> [Instructions to follow]
Update all the items below by changing every "Syllabus" to "Curriculum", leaving everything else as it is.
* * * * * * * * *
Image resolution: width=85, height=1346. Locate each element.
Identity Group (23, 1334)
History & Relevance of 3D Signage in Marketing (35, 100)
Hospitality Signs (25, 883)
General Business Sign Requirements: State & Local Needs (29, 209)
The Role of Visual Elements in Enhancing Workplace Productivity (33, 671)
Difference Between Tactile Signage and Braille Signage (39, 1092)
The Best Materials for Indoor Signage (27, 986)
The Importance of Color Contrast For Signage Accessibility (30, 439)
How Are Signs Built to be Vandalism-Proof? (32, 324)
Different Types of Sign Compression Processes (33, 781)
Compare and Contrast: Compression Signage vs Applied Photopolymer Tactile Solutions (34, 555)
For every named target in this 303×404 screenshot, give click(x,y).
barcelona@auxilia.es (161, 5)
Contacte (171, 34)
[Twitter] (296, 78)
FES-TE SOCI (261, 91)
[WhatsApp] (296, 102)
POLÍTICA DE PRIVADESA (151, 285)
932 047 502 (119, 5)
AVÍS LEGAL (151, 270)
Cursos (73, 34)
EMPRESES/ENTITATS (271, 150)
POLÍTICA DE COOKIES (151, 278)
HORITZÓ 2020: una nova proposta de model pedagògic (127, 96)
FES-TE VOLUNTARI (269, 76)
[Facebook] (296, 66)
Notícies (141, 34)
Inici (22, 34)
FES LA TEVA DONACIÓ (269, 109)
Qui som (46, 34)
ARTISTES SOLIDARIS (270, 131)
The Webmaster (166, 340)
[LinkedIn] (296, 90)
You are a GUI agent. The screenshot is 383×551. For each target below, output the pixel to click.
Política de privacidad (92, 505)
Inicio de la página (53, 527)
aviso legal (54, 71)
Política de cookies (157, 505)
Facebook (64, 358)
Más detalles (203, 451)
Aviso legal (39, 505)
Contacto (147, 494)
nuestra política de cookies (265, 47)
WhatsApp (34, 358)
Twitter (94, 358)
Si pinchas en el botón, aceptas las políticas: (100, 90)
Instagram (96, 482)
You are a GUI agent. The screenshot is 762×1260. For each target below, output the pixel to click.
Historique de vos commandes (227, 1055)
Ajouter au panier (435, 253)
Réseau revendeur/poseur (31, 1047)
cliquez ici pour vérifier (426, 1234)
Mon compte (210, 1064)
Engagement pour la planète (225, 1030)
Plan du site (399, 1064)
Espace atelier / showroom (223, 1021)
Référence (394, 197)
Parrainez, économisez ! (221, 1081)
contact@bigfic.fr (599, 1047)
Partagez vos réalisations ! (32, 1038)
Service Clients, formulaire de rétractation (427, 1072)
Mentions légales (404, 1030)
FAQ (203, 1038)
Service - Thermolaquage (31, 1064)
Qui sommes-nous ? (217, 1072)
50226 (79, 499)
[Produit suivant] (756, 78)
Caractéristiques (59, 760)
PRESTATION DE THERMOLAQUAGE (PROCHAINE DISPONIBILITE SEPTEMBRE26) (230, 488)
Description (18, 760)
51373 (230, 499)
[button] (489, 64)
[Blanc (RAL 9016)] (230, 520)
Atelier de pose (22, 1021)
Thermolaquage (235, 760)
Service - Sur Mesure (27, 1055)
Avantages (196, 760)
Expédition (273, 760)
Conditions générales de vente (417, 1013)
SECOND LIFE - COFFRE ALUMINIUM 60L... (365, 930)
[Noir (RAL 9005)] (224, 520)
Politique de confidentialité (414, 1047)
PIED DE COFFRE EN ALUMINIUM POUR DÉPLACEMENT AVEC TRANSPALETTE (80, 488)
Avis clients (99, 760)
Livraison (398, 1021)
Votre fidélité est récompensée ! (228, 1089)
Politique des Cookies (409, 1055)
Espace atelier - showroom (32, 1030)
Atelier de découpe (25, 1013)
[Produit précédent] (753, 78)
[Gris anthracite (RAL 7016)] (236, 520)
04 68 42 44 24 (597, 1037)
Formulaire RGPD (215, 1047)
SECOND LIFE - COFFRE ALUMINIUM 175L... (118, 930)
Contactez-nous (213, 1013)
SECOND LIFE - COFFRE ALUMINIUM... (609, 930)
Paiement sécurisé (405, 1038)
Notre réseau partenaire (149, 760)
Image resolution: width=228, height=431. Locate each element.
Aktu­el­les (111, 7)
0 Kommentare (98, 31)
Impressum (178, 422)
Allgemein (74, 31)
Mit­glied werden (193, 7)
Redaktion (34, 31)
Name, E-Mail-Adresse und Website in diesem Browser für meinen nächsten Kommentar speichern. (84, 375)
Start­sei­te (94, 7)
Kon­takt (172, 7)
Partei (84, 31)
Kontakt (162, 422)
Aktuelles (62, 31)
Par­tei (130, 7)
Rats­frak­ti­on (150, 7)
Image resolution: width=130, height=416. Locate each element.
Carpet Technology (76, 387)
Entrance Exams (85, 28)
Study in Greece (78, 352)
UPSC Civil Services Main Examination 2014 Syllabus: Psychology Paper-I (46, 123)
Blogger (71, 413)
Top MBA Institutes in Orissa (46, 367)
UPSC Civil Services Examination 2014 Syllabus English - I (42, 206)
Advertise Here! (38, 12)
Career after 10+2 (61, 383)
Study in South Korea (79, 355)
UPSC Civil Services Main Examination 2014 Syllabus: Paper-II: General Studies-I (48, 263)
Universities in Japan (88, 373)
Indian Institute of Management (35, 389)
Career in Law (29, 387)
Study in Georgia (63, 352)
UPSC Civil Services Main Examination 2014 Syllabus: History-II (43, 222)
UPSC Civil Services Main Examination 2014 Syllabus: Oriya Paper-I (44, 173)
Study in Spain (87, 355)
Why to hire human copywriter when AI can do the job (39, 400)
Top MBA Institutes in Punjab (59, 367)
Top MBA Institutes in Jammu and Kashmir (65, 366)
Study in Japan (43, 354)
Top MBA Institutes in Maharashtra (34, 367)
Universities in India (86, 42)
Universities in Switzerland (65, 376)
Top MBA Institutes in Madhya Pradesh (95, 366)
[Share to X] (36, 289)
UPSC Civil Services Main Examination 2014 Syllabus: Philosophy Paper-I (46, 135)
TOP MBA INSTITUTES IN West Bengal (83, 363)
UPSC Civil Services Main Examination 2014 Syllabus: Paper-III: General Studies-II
* * * * * * * * *
> [Response to the exercise]
Image resolution: width=85, height=1346. Locate each element.
Identity Group (23, 1334)
History & Relevance of 3D Signage in Marketing (35, 100)
Hospitality Signs (25, 883)
General Business Sign Requirements: State & Local Needs (29, 209)
The Role of Visual Elements in Enhancing Workplace Productivity (33, 671)
Difference Between Tactile Signage and Braille Signage (39, 1092)
The Best Materials for Indoor Signage (27, 986)
The Importance of Color Contrast For Signage Accessibility (30, 439)
How Are Signs Built to be Vandalism-Proof? (32, 324)
Different Types of Sign Compression Processes (33, 781)
Compare and Contrast: Compression Signage vs Applied Photopolymer Tactile Solutions (34, 555)
For every named target in this 303×404 screenshot, give click(x,y).
barcelona@auxilia.es (161, 5)
Contacte (171, 34)
[Twitter] (296, 78)
FES-TE SOCI (261, 91)
[WhatsApp] (296, 102)
POLÍTICA DE PRIVADESA (151, 285)
932 047 502 (119, 5)
AVÍS LEGAL (151, 270)
Cursos (73, 34)
EMPRESES/ENTITATS (271, 150)
POLÍTICA DE COOKIES (151, 278)
HORITZÓ 2020: una nova proposta de model pedagògic (127, 96)
FES-TE VOLUNTARI (269, 76)
[Facebook] (296, 66)
Notícies (141, 34)
Inici (22, 34)
FES LA TEVA DONACIÓ (269, 109)
Qui som (46, 34)
ARTISTES SOLIDARIS (270, 131)
The Webmaster (166, 340)
[LinkedIn] (296, 90)
You are a GUI agent. The screenshot is 383×551. For each target below, output the pixel to click.
Política de privacidad (92, 505)
Inicio de la página (53, 527)
aviso legal (54, 71)
Política de cookies (157, 505)
Facebook (64, 358)
Más detalles (203, 451)
Aviso legal (39, 505)
Contacto (147, 494)
nuestra política de cookies (265, 47)
WhatsApp (34, 358)
Twitter (94, 358)
Si pinchas en el botón, aceptas las políticas: (100, 90)
Instagram (96, 482)
You are a GUI agent. The screenshot is 762×1260. For each target below, output the pixel to click.
Historique de vos commandes (227, 1055)
Ajouter au panier (435, 253)
Réseau revendeur/poseur (31, 1047)
cliquez ici pour vérifier (426, 1234)
Mon compte (210, 1064)
Engagement pour la planète (225, 1030)
Plan du site (399, 1064)
Espace atelier / showroom (223, 1021)
Référence (394, 197)
Parrainez, économisez ! (221, 1081)
contact@bigfic.fr (599, 1047)
Partagez vos réalisations ! (32, 1038)
Service Clients, formulaire de rétractation (427, 1072)
Mentions légales (404, 1030)
FAQ (203, 1038)
Service - Thermolaquage (31, 1064)
Qui sommes-nous ? (217, 1072)
50226 (79, 499)
[Produit suivant] (756, 78)
Caractéristiques (59, 760)
PRESTATION DE THERMOLAQUAGE (PROCHAINE DISPONIBILITE SEPTEMBRE26) (230, 488)
Description (18, 760)
51373 (230, 499)
[button] (489, 64)
[Blanc (RAL 9016)] (230, 520)
Atelier de pose (22, 1021)
Thermolaquage (235, 760)
Service - Sur Mesure (27, 1055)
Avantages (196, 760)
Expédition (273, 760)
Conditions générales de vente (417, 1013)
SECOND LIFE - COFFRE ALUMINIUM 60L... (365, 930)
[Noir (RAL 9005)] (224, 520)
Politique de confidentialité (414, 1047)
PIED DE COFFRE EN ALUMINIUM POUR DÉPLACEMENT AVEC TRANSPALETTE (80, 488)
Avis clients (99, 760)
Livraison (398, 1021)
Votre fidélité est récompensée ! (228, 1089)
Politique des Cookies (409, 1055)
Espace atelier - showroom (32, 1030)
Atelier de découpe (25, 1013)
[Produit précédent] (753, 78)
[Gris anthracite (RAL 7016)] (236, 520)
04 68 42 44 24 (597, 1037)
Formulaire RGPD (215, 1047)
SECOND LIFE - COFFRE ALUMINIUM 175L... (118, 930)
Contactez-nous (213, 1013)
SECOND LIFE - COFFRE ALUMINIUM... (609, 930)
Paiement sécurisé (405, 1038)
Notre réseau partenaire (149, 760)
Image resolution: width=228, height=431. Locate each element.
Aktu­el­les (111, 7)
0 Kommentare (98, 31)
Impressum (178, 422)
Allgemein (74, 31)
Mit­glied werden (193, 7)
Redaktion (34, 31)
Name, E-Mail-Adresse und Website in diesem Browser für meinen nächsten Kommentar speichern. (84, 375)
Start­sei­te (94, 7)
Kon­takt (172, 7)
Partei (84, 31)
Kontakt (162, 422)
Aktuelles (62, 31)
Par­tei (130, 7)
Rats­frak­ti­on (150, 7)
Image resolution: width=130, height=416. Locate each element.
Carpet Technology (76, 387)
Entrance Exams (85, 28)
Study in Greece (78, 352)
UPSC Civil Services Main Examination 2014 Curriculum: Psychology Paper-I (46, 123)
Blogger (71, 413)
Top MBA Institutes in Orissa (46, 367)
UPSC Civil Services Examination 2014 Curriculum English - I (42, 206)
Advertise Here! (38, 12)
Career after 10+2 (61, 383)
Study in South Korea (79, 355)
UPSC Civil Services Main Examination 2014 Curriculum: Paper-II: General Studies-I (48, 263)
Universities in Japan (88, 373)
Indian Institute of Management (35, 389)
Career in Law (29, 387)
Study in Georgia (63, 352)
UPSC Civil Services Main Examination 2014 Curriculum: History-II (43, 222)
UPSC Civil Services Main Examination 2014 Curriculum: Oriya Paper-I (44, 173)
Study in Spain (87, 355)
Why to hire human copywriter when AI can do the job (39, 400)
Top MBA Institutes in Punjab (59, 367)
Top MBA Institutes in Jammu and Kashmir (65, 366)
Study in Japan (43, 354)
Top MBA Institutes in Maharashtra (34, 367)
Universities in India (86, 42)
Universities in Switzerland (65, 376)
Top MBA Institutes in Madhya Pradesh (95, 366)
[Share to X] (36, 289)
UPSC Civil Services Main Examination 2014 Curriculum: Philosophy Paper-I (46, 135)
TOP MBA INSTITUTES IN West Bengal (83, 363)
UPSC Civil Services Main Examination 2014 Curriculum: Paper-III: General Studies-II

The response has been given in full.